Bilim insanlar yeni ortaya çıkan her dört bulaşıcı hastalıktan üçünün insanlara hayvanlardan bulaştığını tahmin ediyor.
Bu konudaki uyarı, 2002 yılında Çin’de Sars virüsü ortaya çıktığında ve dünya çapında 800 kişinin ölümüne yol açtığında yapıldı.
Rocha, bir türü ya da diğerini suçlamak yerine doğa ile ilişkimizi gözden geçirmemiz gerektiğini söylüyor. Rocha, yarasaların sağlıklı bir ekosistem ve insan hayatı için vazgeçilmez olduklarını belirtiyor.
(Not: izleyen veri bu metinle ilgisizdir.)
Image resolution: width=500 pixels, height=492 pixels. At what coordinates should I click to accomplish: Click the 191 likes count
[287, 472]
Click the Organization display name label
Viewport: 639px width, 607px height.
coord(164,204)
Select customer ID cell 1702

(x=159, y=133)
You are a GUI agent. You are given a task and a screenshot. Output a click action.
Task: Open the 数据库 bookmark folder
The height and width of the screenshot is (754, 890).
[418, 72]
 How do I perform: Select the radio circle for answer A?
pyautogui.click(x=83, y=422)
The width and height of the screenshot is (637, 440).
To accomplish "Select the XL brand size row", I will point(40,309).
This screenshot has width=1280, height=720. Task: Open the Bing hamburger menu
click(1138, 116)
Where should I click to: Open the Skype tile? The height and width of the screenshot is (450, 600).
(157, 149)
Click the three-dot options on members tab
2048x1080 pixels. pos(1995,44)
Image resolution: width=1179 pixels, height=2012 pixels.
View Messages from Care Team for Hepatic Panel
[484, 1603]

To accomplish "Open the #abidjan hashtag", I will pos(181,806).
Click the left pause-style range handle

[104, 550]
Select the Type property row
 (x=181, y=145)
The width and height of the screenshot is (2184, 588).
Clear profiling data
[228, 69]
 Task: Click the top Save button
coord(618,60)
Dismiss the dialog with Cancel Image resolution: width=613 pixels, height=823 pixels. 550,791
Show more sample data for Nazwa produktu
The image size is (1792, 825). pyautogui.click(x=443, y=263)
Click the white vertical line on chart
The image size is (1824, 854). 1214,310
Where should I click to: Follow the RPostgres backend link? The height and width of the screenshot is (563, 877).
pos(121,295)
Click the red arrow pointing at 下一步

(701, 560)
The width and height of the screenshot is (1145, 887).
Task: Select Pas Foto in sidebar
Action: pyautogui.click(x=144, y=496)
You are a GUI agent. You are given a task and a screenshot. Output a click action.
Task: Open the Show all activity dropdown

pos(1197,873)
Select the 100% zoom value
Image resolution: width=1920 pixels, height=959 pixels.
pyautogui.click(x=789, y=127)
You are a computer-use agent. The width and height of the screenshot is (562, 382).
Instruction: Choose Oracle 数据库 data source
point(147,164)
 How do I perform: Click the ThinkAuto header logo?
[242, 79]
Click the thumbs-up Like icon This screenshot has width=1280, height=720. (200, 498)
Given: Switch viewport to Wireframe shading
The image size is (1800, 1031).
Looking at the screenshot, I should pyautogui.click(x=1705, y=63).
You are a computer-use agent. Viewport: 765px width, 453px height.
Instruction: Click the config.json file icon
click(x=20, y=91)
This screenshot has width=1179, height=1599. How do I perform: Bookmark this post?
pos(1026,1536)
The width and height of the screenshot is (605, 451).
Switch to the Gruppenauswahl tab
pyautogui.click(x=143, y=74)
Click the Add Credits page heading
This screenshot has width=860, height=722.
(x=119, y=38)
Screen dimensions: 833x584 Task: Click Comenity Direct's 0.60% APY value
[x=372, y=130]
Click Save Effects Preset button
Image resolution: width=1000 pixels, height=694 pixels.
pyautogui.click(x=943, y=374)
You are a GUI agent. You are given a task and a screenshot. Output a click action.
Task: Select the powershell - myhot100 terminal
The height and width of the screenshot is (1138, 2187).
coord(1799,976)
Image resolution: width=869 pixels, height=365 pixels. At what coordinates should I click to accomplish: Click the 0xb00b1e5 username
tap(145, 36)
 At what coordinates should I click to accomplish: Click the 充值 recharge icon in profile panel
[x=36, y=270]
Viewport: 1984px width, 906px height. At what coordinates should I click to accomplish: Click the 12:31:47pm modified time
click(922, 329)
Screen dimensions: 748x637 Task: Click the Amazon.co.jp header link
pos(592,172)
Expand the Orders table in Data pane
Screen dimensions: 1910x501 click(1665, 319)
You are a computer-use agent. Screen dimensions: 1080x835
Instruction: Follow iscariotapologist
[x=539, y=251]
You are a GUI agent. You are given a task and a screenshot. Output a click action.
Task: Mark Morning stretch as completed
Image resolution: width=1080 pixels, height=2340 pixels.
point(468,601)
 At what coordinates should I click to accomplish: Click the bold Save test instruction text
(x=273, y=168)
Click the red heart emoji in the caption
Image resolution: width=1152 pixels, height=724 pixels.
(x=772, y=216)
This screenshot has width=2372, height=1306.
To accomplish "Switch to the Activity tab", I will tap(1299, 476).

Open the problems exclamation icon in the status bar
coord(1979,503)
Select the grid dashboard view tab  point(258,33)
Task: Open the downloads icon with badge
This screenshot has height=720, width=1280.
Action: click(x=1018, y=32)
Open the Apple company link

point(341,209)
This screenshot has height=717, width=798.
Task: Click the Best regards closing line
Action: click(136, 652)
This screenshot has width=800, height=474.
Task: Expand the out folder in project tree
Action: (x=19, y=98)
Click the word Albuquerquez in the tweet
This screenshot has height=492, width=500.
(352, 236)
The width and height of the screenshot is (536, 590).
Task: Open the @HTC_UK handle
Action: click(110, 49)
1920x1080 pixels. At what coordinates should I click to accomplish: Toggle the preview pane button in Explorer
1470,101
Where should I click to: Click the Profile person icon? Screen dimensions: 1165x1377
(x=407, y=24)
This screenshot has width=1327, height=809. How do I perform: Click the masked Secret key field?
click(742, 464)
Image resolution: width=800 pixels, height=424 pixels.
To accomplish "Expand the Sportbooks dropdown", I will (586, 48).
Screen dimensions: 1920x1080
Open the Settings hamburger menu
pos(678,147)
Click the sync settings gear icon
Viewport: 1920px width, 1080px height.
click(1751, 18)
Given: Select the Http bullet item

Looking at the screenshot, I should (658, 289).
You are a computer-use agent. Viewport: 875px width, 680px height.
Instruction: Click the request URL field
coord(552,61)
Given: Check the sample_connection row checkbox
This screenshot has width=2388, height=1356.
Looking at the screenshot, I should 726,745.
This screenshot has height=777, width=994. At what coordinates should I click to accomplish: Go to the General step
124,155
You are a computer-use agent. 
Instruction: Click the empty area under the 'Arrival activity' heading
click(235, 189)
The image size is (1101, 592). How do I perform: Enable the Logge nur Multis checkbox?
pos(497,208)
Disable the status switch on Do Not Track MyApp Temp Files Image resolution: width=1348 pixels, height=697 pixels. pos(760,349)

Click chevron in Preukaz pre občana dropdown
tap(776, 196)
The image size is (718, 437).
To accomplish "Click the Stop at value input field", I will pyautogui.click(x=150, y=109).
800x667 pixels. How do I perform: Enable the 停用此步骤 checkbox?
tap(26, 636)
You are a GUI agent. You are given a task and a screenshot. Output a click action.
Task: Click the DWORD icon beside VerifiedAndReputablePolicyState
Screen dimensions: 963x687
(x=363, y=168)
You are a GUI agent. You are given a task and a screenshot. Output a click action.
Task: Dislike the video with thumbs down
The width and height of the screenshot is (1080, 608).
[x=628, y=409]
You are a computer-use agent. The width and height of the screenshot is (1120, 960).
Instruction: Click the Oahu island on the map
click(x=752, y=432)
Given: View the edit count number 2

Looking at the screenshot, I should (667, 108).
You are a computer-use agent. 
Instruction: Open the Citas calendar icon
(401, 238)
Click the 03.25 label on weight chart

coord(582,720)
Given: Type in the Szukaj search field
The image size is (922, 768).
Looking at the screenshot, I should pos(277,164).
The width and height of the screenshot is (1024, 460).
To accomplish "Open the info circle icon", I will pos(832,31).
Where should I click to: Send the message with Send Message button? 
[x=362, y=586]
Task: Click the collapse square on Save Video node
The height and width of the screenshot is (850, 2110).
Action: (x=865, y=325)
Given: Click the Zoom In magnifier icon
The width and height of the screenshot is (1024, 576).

Yarasalar, tarım ürünlerine üşüşen böcekleri kontrol altına alıyor. Tropik bölgelerdeki kakao ve vanilya gibi bitkiler, döllenme için onlara ihtiyaç duyuyor.
Yağmur ormanlarındaki ağaçların tohumlarını etrafa yayıyorlar ki bu da iklim değişikliği ile mücadeleye yardımcı oluyor.
Glasgow Üniversitesi’nden David Robertson, insanlardan hayvanlara bulaşan hastalıkların yayılımının, insanların bu hayvanların yaşam alanına tecavüzünden kaynaklandığını söylüyor ve yarasaların şeytanlaştırılmasının “korkunç sonuçları olacağını” kaydediyor.
Robertson, Covid-19’un öncüllerinin yarasalarda muhtemelen on yıllardır var olduğunu kaydediyor.
Peru, Hindistan, Avustralya, Çin ve Endonezya’dan Covid-19 nedeniyle yarasaların öldürüldüğüne ya da öldürülmeye çalışıldığına ilişkin haberler geliyor.
Bilim insanları, bu tür eylemlerin yarasa türlerinin tehlikeye girmesine hatta hastalığın daha da yayılmasına sebep olabileceği uyarısında bulunuyor.
Yarasalar yüz yıllardır insanlarla birlikte yaşıyor, bu her iki türün de iyiliği içindi.
Portekiz’deki Coimbra Üniversitesi’nin 18’inci yüzyıldan kalma kütüphanesinde yarasalar 300 yıldan fazla süredir yaşıyor ve böylece el yazmalarını böceklerden koruyor.
Burayı alacakaranlıkta ziyaret ederseniz, kütüphanenin pencerelerinden dışarı süzülerek sokaklarda uçtuklarını görebilirsiniz.
Ricardo Rocha, yarasaların ekosistemin sağlıklı olmasını sağlayan karmaşık doğal yapının bir parçası olduklarını hatırlatıyor, “Tarihteki bu talihsiz andan çıkarılacak bir ders varsa o da şu ki doğayı hasta etmek, bizi hasta eder” diyor.